Por Carlos Rodrigues (*)
Ao estudar as diferenças entre Allan Kardec e Jean-Baptiste Roustaing, compreende-se que existem duas formas bastante distintas de enxergar o Espiritismo, sobretudo no que diz respeito a Jesus e aos evangelhos.
Kardec se destaca como um pensador racional, cuidadoso e criterioso. Ele construiu a doutrina espírita com base na observação, na lógica e na universalidade dos ensinamentos recebidos dos espíritos. Para ele, Jesus era um espírito puro que, ainda assim, habitou um corpo humano verdadeiro, nasceu de forma natural e viveu como homem entre os homens.
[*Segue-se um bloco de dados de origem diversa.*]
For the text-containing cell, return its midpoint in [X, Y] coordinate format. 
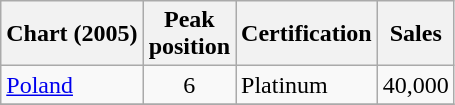
40,000 [416, 85]
Poland [72, 85]
Peakposition [189, 34]
6 [189, 85]
Chart (2005) [72, 34]
Platinum [307, 85]
Sales [416, 34]
Certification [307, 34]
From the cell containing the given text, extract its center point as (x, y) coordinate. 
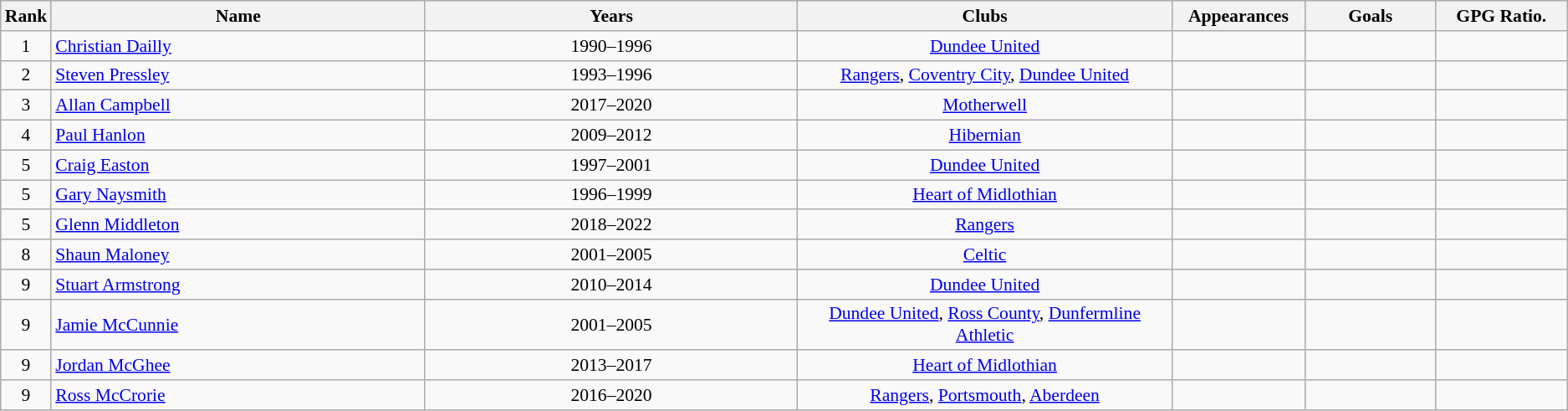
1996–1999 (611, 195)
2013–2017 (611, 365)
2009–2012 (611, 135)
GPG Ratio. (1502, 16)
Christian Dailly (237, 46)
1990–1996 (611, 46)
2017–2020 (611, 105)
Goals (1370, 16)
Appearances (1238, 16)
Allan Campbell (237, 105)
Craig Easton (237, 165)
Steven Pressley (237, 75)
Name (237, 16)
Shaun Maloney (237, 254)
Rank (27, 16)
Rangers (985, 225)
Jordan McGhee (237, 365)
2 (27, 75)
Motherwell (985, 105)
4 (27, 135)
Gary Naysmith (237, 195)
Paul Hanlon (237, 135)
Clubs (985, 16)
Hibernian (985, 135)
Rangers, Portsmouth, Aberdeen (985, 395)
2010–2014 (611, 284)
2016–2020 (611, 395)
Stuart Armstrong (237, 284)
Ross McCrorie (237, 395)
Jamie McCunnie (237, 324)
1 (27, 46)
2018–2022 (611, 225)
Rangers, Coventry City, Dundee United (985, 75)
3 (27, 105)
1997–2001 (611, 165)
8 (27, 254)
Celtic (985, 254)
1993–1996 (611, 75)
Dundee United, Ross County, Dunfermline Athletic (985, 324)
Years (611, 16)
Glenn Middleton (237, 225)
Capture the cell that displays the provided text and extract its [X, Y] central coordinate. 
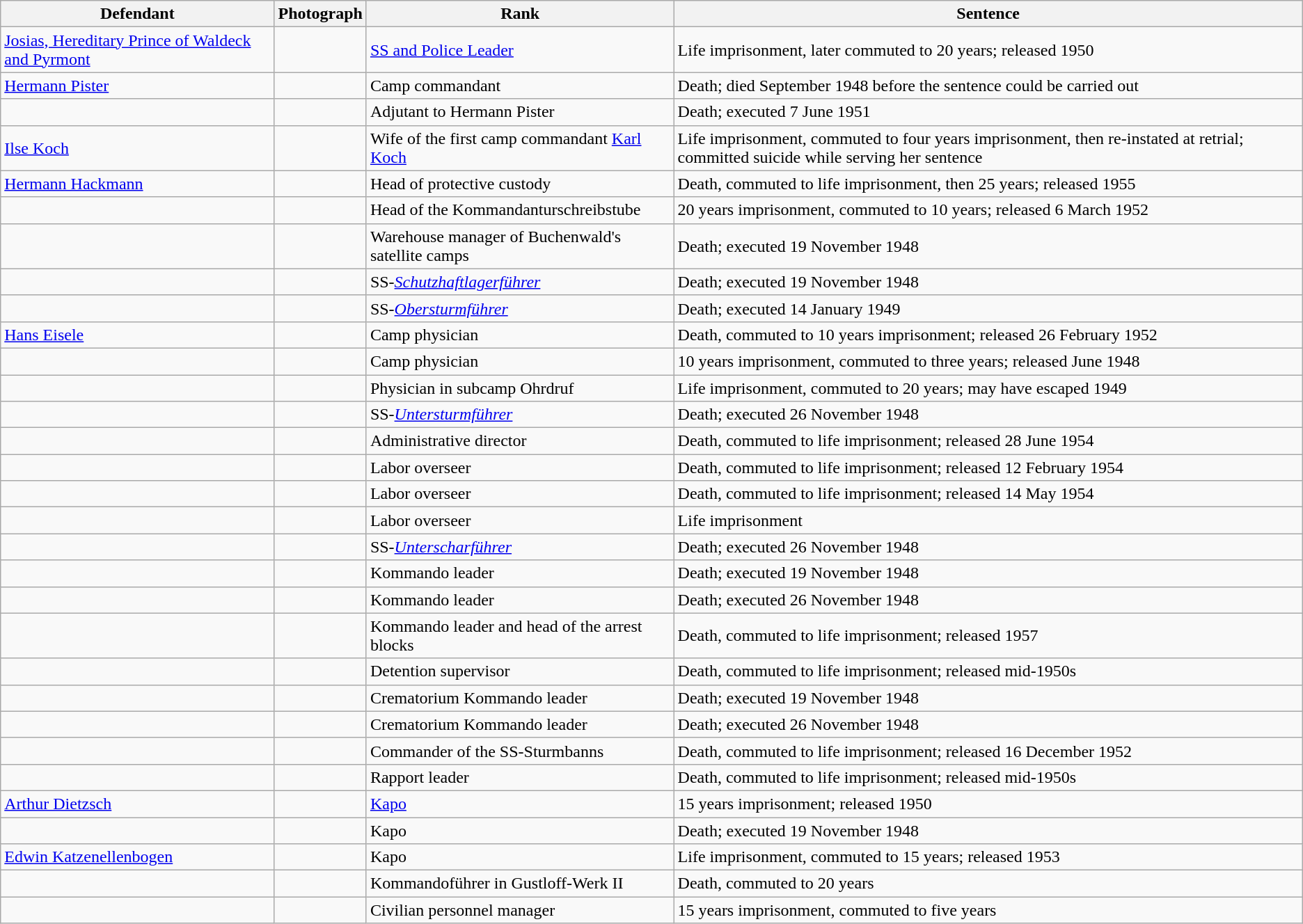
Administrative director [520, 441]
Death, commuted to life imprisonment; released 16 December 1952 [988, 751]
SS-Obersturmführer [520, 308]
Death, commuted to life imprisonment; released 28 June 1954 [988, 441]
Rank [520, 14]
Edwin Katzenellenbogen [138, 858]
20 years imprisonment, commuted to 10 years; released 6 March 1952 [988, 210]
SS and Police Leader [520, 50]
Physician in subcamp Ohrdruf [520, 388]
Life imprisonment, commuted to 15 years; released 1953 [988, 858]
Death, commuted to life imprisonment, then 25 years; released 1955 [988, 184]
Kommandoführer in Gustloff-Werk II [520, 884]
Rapport leader [520, 777]
Sentence [988, 14]
Ilse Koch [138, 148]
Head of the Kommandanturschreibstube [520, 210]
Hermann Hackmann [138, 184]
Life imprisonment, commuted to four years imprisonment, then re-instated at retrial; committed suicide while serving her sentence [988, 148]
SS-Schutzhaftlagerführer [520, 282]
Arthur Dietzsch [138, 804]
Death; executed 14 January 1949 [988, 308]
Wife of the first camp commandant Karl Koch [520, 148]
Commander of the SS-Sturmbanns [520, 751]
15 years imprisonment; released 1950 [988, 804]
Hans Eisele [138, 335]
Head of protective custody [520, 184]
Adjutant to Hermann Pister [520, 112]
Death, commuted to life imprisonment; released 1957 [988, 636]
Death; died September 1948 before the sentence could be carried out [988, 86]
10 years imprisonment, commuted to three years; released June 1948 [988, 361]
Death, commuted to 10 years imprisonment; released 26 February 1952 [988, 335]
Josias, Hereditary Prince of Waldeck and Pyrmont [138, 50]
Detention supervisor [520, 672]
SS-Unterscharführer [520, 547]
Photograph [320, 14]
Death, commuted to life imprisonment; released 12 February 1954 [988, 468]
Civilian personnel manager [520, 910]
Camp commandant [520, 86]
Defendant [138, 14]
Hermann Pister [138, 86]
Warehouse manager of Buchenwald's satellite camps [520, 246]
Life imprisonment, later commuted to 20 years; released 1950 [988, 50]
15 years imprisonment, commuted to five years [988, 910]
Life imprisonment, commuted to 20 years; may have escaped 1949 [988, 388]
Death, commuted to 20 years [988, 884]
Kommando leader and head of the arrest blocks [520, 636]
Death, commuted to life imprisonment; released 14 May 1954 [988, 494]
SS-Untersturmführer [520, 415]
Life imprisonment [988, 521]
Death; executed 7 June 1951 [988, 112]
Output the (x, y) coordinate of the center of the cell containing the given text.  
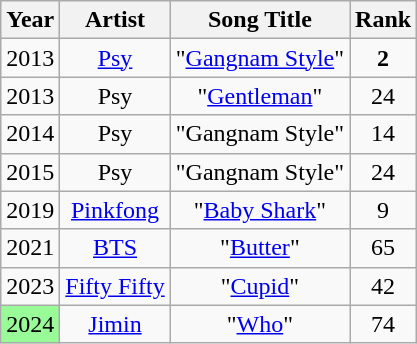
Pinkfong (115, 210)
2 (384, 58)
14 (384, 134)
"Who" (260, 324)
Year (30, 20)
"Baby Shark" (260, 210)
Artist (115, 20)
2024 (30, 324)
2023 (30, 286)
BTS (115, 248)
Fifty Fifty (115, 286)
9 (384, 210)
65 (384, 248)
Song Title (260, 20)
74 (384, 324)
"Gentleman" (260, 96)
"Butter" (260, 248)
42 (384, 286)
Rank (384, 20)
Jimin (115, 324)
2021 (30, 248)
"Cupid" (260, 286)
2014 (30, 134)
2019 (30, 210)
2015 (30, 172)
From the cell containing the given text, extract its center point as [x, y] coordinate. 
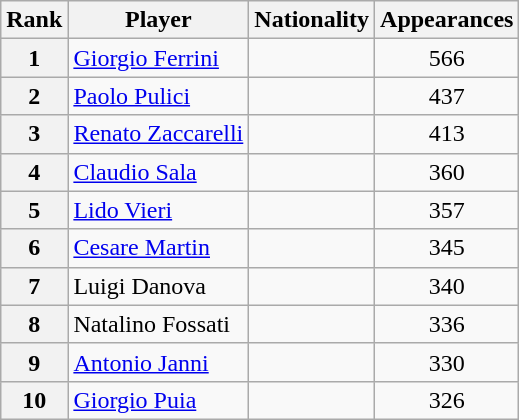
10 [34, 400]
Appearances [447, 20]
Rank [34, 20]
Claudio Sala [158, 172]
566 [447, 58]
330 [447, 362]
Renato Zaccarelli [158, 134]
Nationality [312, 20]
6 [34, 248]
340 [447, 286]
2 [34, 96]
3 [34, 134]
4 [34, 172]
Player [158, 20]
336 [447, 324]
437 [447, 96]
Cesare Martin [158, 248]
Antonio Janni [158, 362]
Luigi Danova [158, 286]
Paolo Pulici [158, 96]
360 [447, 172]
7 [34, 286]
Giorgio Ferrini [158, 58]
Natalino Fossati [158, 324]
9 [34, 362]
413 [447, 134]
Lido Vieri [158, 210]
5 [34, 210]
8 [34, 324]
Giorgio Puia [158, 400]
1 [34, 58]
326 [447, 400]
345 [447, 248]
357 [447, 210]
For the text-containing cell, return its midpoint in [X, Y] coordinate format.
Kardec sempre evitou o misticismo e buscou manter o Espiritismo dentro de uma linha filosófica, moral e científica.
Roustaing, por sua vez, trouxe uma visão mais mística e espiritualizada. Em sua obra “Os Quatro Evangelhos”, recebida pela médium Émilie Collignon, ele defendia que Jesus possuía um corpo fluídico, distinto da matéria tal como a conhecemos. Essa interpretação gerou uma profunda divisão dentro do movimento espírita, pois muitos entenderam que ela se afastava do pensamento original de Kardec, dando origem, ao longo do tempo, a dois grupos mais visíveis, os espíritas identificados com a linha kardecista e os chamados roustainguistas, que acolhiam também as ideias de Roustaing.
A trajetória histórica
Na história do Espiritismo brasileiro, a Federação Espírita Brasileira (FEB) exerceu grande influência nessa aproximação com Roustaing por meio de Bezerra de Menezes. Admirador de “Os Quatro Evangelhos”, ele contribuiu decisivamente para a difusão dessas ideias dentro da instituição.
Por essa razão, afirma-se com frequência que a FEB carregou uma forte influência roustainguista, especialmente entre o final do século XIX e boa parte do século XX, período em que nomes como Leopoldo Cirne e Wantuil de Freitas ajudaram a manter essa obra em posição de destaque na estrutura da entidade.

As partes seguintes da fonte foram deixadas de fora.